With the threat of pandemic looming over us, we hope that you’re staying home and staying healthy. But since the urgency of this event has reminded us of how things can quickly spiral out of control during an emergency situation, we wanted to take a moment to issue a reminder on the importance of proper estate planning.

Estate planning isn’t all about your Will. You might think that estate planning primarily concerns what happens to your property and money after you die. Yes, those are important considerations, but estate planning also encompasses many decisions that will be made during your lifetime.
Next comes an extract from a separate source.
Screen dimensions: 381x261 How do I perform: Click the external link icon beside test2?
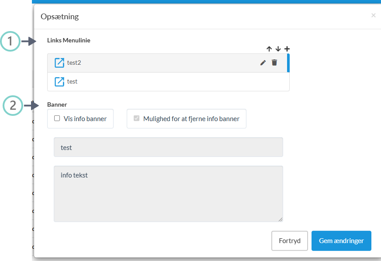pos(59,63)
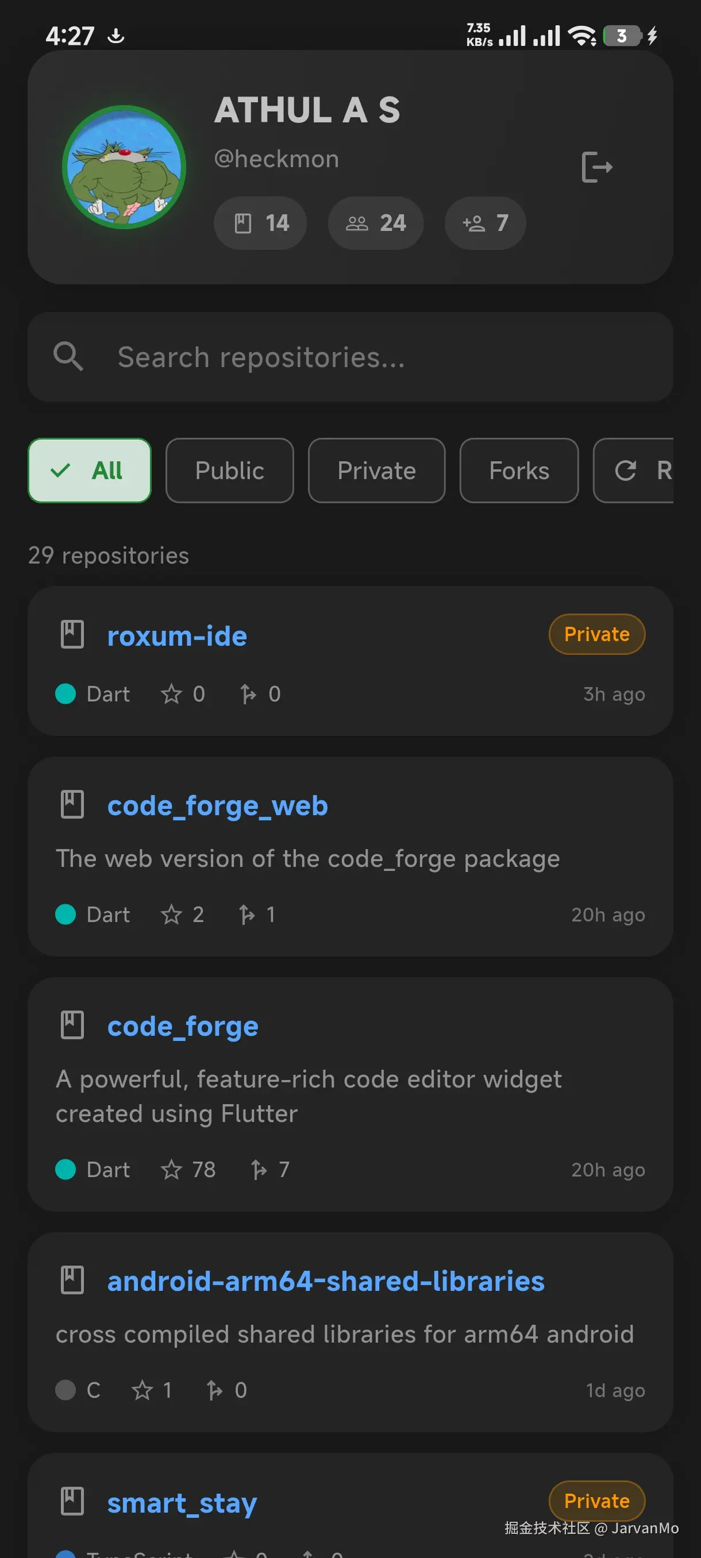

In the event that you are incapacitated due to severe illness or an accident, someone needs to make medical, financial, and (potentially) end-of-life decisions in your stead. By appointing a medical or financial power of attorney (ideally both) you can ensure that your wishes are followed when you are unable to communicate them.

The right time for estate planning is before an accident or serious illness occurs. In the event that you have lost the ability, either physically or mentally, to respond to the options before you, someone else must step in to make those decisions unless you have previously established medical and financial power of attorney.

Without an estate plan in place, a relative or other loved one must file for conservatorship. This process requires court approval during a time when critical decisions are pressing, and can be difficult for all involved.

During an emergency, courts may be closed. In the event of major pandemic or natural disaster, courts might be bogged down with cases or even closed. Currently, Riverside County has declared a local health emergency, and courts are continuing all non-essential cases until after May 18th. More operations are being moved online, and complete closure is an imminent possibility if this crisis takes a turn for the worse.

With California courts shutting down, obtaining an emergency conservatorship could become difficult to obtain. Therefore we suggest that you review your estate planning needs, update any pertinent documents, and draw up plans for medical or financial power of attorney now.